■ **DOCUMENT EXCERPT**
** Begin **
Identify the quadrant that the given angle is located in. 2 π 3 \frac{2\pi}{3} 3 2 π radians

In this problem, we're asked to identify what quadrant of our unit circle our given angle is in and the angle we're given here is in radians it's two pi over three radians. Now again here we're going to use our knowledge of fractions and those angles that we already know on our unit circles. So looking at this angle, two pi over three. Something that might be helpful to you when looking at problems specifically like this is to ignore that pi in your radian angle measure. Now you shouldn't do this all the time, but whenever we're just looking at where our angle fits into our unit circle, this might be helpful because you might be more familiar with fractions when you don't have to worry about that pie. So here, if we consider this angle or this fraction to be two thirds and we look at our unit circle and we see that we start with zero and ignoring this pie here, this is really a fraction of one half. And then here with this pi, this is a fraction of one. Now when we consider where two thirds fits into that, I know that two thirds is less than one, so I know that it has to be either in quadrant one or quadrant two. Now when I consider its relation to one half, two thirds is a fraction that is definitely larger than one half. So I know that two thirds is greater than one half, which also tells me that two pi over three is greater than pi over two. So that tells me that this fraction, this angle, sits right in between my fraction of pi over two and pi right in quadrant two. So this angle, two pi over three radians, is in quadrant two. Thanks for watching, and let me know if you have questions.
** End **
■ **TASK SET**
[A] Please check each statement against the unit-circle walkthrough and answer yes or no, quoting the words that settle it: (i) the angle to be placed is given in radians; (ii) the speaker recommends ignoring pi in every situation; (iii) the angle lies in quadrant three.
[B] Rewrite the records from their first line through the line containing "will tap(329, 254).", with both ends included. Put "toggle" in place of "checkbox" and leave everything else unchanged.

■ **DATA ENTRIES**
** Begin **
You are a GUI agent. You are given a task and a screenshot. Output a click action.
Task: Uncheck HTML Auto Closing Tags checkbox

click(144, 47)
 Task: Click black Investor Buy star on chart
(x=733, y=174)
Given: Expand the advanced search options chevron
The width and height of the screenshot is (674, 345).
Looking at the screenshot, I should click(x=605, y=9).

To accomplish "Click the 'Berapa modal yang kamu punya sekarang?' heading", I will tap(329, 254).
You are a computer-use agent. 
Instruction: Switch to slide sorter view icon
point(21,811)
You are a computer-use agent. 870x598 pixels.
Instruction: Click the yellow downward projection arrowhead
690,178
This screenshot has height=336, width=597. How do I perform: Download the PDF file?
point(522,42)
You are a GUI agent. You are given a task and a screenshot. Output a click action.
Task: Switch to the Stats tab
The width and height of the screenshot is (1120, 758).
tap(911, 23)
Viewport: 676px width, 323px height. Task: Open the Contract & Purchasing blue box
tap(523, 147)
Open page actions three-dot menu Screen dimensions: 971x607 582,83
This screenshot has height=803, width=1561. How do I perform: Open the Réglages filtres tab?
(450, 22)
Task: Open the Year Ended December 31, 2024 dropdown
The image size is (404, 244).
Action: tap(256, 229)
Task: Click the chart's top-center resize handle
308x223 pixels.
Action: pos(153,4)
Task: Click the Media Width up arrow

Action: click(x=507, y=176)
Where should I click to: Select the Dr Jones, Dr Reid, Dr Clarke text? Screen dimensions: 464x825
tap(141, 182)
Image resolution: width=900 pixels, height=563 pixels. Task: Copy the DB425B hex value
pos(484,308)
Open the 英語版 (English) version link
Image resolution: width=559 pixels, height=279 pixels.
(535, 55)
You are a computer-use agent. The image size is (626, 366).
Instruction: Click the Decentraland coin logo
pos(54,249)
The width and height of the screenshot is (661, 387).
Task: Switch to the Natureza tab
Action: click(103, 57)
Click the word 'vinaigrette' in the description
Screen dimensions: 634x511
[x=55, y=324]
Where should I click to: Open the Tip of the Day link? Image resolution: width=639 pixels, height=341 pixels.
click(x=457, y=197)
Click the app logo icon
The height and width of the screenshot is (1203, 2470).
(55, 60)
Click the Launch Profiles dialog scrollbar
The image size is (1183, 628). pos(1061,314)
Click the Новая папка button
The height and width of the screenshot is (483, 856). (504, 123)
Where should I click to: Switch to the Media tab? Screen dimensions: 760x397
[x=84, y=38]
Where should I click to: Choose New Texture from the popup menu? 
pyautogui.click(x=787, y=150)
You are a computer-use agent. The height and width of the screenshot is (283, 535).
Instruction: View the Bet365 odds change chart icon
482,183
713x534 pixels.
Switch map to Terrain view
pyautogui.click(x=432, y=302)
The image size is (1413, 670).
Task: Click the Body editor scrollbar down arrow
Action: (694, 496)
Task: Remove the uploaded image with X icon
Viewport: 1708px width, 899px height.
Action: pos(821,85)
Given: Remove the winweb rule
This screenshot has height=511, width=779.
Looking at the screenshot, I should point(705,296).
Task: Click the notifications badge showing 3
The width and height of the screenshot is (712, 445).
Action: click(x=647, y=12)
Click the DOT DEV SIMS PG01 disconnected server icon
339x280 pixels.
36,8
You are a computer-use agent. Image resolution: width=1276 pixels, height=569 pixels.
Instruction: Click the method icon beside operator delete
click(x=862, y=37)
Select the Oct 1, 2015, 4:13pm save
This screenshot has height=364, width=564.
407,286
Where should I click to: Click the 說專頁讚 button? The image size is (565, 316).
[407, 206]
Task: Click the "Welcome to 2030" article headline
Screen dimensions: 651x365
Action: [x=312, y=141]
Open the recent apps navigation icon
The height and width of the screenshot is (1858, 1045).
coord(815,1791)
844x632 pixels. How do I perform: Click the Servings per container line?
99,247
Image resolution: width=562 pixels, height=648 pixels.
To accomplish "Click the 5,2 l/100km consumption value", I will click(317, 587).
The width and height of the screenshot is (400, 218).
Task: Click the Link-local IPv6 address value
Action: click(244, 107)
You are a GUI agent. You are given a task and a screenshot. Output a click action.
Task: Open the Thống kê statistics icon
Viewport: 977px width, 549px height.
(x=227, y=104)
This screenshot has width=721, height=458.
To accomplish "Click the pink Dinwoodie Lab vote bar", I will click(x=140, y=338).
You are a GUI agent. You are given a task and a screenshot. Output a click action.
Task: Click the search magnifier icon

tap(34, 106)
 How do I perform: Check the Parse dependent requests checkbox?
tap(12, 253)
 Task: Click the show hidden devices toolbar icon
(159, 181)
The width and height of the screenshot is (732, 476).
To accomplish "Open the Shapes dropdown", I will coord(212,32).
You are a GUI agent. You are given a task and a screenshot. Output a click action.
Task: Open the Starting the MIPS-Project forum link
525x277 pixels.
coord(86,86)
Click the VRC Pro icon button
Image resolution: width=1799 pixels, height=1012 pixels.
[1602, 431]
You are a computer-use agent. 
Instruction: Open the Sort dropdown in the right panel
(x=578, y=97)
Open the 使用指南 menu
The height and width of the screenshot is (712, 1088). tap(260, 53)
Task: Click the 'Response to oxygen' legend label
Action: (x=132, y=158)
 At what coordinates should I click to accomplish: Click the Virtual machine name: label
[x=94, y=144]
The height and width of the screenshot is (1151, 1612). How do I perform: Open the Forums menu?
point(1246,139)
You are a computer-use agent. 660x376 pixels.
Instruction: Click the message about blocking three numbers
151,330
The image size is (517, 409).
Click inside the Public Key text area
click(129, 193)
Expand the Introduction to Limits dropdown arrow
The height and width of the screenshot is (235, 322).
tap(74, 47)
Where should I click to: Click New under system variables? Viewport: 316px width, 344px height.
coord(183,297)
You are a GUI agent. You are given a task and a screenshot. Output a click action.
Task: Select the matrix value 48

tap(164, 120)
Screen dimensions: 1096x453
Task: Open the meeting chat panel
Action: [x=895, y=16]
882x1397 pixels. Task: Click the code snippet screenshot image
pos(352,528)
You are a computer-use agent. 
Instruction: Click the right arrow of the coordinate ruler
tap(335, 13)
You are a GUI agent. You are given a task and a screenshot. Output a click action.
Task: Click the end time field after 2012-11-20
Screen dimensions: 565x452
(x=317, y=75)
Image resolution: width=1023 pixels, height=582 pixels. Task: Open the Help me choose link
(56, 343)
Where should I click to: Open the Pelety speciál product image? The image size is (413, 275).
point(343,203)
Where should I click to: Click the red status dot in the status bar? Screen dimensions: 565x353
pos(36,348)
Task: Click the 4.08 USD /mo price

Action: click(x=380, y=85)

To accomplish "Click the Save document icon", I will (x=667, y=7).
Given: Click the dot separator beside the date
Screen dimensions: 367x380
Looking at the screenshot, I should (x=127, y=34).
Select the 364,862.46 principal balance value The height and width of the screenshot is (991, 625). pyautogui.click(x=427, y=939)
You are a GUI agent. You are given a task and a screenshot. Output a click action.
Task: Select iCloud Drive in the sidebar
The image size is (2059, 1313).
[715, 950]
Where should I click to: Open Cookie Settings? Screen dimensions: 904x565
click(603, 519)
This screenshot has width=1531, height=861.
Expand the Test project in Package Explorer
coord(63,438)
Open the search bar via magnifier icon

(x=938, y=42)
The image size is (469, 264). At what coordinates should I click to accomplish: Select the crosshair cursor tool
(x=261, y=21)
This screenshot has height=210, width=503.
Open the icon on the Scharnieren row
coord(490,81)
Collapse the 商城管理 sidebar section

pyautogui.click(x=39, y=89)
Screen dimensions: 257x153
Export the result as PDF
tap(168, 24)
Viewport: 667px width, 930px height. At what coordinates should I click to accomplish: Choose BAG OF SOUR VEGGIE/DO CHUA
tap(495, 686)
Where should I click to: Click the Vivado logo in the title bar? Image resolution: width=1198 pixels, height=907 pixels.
** End **
■ **SET OF ANSWERS**
[A]
(i) Yes: "the angle we're given here is in radians it's two pi over three radians"
(ii) No: "Now you shouldn't do this all the time"
(iii) No: "So this angle, two pi over three radians, is in quadrant two."

[B]
You are a GUI agent. You are given a task and a screenshot. Output a click action.
Task: Uncheck HTML Auto Closing Tags toggle

click(144, 47)
 Task: Click black Investor Buy star on chart
(x=733, y=174)
Given: Expand the advanced search options chevron
The width and height of the screenshot is (674, 345).
Looking at the screenshot, I should click(x=605, y=9).

To accomplish "Click the 'Berapa modal yang kamu punya sekarang?' heading", I will tap(329, 254).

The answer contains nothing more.